• WHAT TO WORK ON
Please filter the listing below and copy out the lines that hold "radio".

• WORKING DATA
☆ ☆ ☆
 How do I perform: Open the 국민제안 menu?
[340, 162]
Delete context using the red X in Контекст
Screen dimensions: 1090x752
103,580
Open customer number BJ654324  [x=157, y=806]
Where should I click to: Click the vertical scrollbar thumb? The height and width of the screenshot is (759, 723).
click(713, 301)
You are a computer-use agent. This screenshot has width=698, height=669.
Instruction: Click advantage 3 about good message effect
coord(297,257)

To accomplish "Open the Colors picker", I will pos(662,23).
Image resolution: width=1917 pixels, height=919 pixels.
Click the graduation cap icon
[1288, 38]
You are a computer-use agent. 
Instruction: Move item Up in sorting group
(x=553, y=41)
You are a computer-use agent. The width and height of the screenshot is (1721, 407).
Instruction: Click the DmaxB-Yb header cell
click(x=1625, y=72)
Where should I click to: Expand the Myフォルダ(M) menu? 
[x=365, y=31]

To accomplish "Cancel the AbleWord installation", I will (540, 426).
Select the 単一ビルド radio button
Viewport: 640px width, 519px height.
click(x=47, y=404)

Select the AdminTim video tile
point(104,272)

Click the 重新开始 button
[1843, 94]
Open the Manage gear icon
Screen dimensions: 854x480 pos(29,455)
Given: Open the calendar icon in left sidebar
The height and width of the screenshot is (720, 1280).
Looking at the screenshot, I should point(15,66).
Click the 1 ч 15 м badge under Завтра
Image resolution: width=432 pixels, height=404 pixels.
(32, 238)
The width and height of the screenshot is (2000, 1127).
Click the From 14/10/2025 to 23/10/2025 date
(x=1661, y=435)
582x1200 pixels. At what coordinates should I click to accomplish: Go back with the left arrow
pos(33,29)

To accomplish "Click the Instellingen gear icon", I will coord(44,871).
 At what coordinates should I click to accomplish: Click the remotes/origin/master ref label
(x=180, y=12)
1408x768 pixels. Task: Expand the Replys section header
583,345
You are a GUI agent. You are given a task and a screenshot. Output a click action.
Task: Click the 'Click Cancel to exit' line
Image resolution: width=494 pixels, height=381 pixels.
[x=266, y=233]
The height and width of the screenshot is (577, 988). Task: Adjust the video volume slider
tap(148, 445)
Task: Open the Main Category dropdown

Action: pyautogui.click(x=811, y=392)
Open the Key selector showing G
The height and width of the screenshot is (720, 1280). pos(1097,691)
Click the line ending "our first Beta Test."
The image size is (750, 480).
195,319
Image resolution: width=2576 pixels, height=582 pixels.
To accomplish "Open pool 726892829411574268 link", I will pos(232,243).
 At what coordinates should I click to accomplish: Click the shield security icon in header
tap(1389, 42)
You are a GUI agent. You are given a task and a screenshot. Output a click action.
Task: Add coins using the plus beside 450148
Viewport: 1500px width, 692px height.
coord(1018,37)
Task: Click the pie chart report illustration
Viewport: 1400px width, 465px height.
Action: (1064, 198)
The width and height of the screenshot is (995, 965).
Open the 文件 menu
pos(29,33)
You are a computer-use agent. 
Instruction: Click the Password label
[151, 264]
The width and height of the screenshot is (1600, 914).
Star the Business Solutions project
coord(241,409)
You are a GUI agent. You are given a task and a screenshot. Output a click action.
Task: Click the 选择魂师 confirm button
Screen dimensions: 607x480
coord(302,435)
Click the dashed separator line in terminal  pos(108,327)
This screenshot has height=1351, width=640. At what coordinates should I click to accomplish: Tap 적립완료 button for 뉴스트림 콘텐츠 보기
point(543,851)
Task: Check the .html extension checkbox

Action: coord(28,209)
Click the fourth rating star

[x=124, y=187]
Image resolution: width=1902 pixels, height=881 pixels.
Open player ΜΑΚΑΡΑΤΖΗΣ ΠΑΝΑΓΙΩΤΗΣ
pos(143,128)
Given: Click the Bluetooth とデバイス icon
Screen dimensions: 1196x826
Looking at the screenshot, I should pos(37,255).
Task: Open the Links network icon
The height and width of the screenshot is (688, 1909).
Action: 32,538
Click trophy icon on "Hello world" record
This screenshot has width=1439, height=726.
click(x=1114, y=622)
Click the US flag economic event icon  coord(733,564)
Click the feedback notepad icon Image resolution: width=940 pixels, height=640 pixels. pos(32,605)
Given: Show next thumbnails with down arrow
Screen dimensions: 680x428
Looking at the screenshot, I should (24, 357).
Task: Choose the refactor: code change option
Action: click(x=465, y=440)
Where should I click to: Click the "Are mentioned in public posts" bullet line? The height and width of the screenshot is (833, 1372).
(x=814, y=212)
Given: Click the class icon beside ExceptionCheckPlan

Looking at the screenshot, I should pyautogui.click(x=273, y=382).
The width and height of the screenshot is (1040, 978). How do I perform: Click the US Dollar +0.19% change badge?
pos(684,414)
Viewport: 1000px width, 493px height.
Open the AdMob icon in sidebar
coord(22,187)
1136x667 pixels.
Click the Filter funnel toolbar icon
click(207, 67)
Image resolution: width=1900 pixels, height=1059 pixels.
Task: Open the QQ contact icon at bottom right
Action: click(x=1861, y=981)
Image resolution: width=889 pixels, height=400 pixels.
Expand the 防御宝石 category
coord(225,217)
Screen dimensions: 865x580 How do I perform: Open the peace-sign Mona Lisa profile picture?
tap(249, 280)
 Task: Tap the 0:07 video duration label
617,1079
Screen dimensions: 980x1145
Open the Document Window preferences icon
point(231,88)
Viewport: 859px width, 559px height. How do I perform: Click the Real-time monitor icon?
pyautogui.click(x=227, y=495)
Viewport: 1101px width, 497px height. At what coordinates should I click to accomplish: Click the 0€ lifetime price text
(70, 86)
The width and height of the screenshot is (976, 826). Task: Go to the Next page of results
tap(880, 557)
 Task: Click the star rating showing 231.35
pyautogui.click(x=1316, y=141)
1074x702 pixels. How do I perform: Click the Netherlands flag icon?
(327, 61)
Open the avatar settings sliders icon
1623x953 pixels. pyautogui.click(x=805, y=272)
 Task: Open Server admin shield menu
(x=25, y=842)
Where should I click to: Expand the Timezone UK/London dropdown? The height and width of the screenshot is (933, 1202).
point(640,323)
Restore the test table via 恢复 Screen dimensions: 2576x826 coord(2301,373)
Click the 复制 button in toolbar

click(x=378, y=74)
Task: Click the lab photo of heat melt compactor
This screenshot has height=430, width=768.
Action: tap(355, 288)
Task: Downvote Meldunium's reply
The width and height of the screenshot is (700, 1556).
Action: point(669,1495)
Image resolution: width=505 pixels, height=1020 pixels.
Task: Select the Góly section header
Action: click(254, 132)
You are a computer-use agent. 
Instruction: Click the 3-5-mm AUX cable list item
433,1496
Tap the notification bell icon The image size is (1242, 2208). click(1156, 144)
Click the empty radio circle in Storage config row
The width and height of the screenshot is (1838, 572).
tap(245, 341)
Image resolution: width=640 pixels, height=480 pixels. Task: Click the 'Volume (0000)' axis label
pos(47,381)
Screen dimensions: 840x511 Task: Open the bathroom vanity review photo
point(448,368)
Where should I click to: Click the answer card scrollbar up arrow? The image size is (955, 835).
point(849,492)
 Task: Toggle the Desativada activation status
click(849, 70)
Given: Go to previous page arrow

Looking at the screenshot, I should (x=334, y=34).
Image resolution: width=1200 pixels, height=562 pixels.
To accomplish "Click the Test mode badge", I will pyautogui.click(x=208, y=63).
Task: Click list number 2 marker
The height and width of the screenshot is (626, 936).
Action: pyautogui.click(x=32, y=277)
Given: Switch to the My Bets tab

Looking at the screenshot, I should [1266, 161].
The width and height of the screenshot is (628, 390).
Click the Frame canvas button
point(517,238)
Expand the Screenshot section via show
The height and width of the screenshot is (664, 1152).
☆ ☆ ☆
• OUTPUT FOR THIS EXERCISE
Select the 単一ビルド radio button
Click the empty radio circle in Storage config row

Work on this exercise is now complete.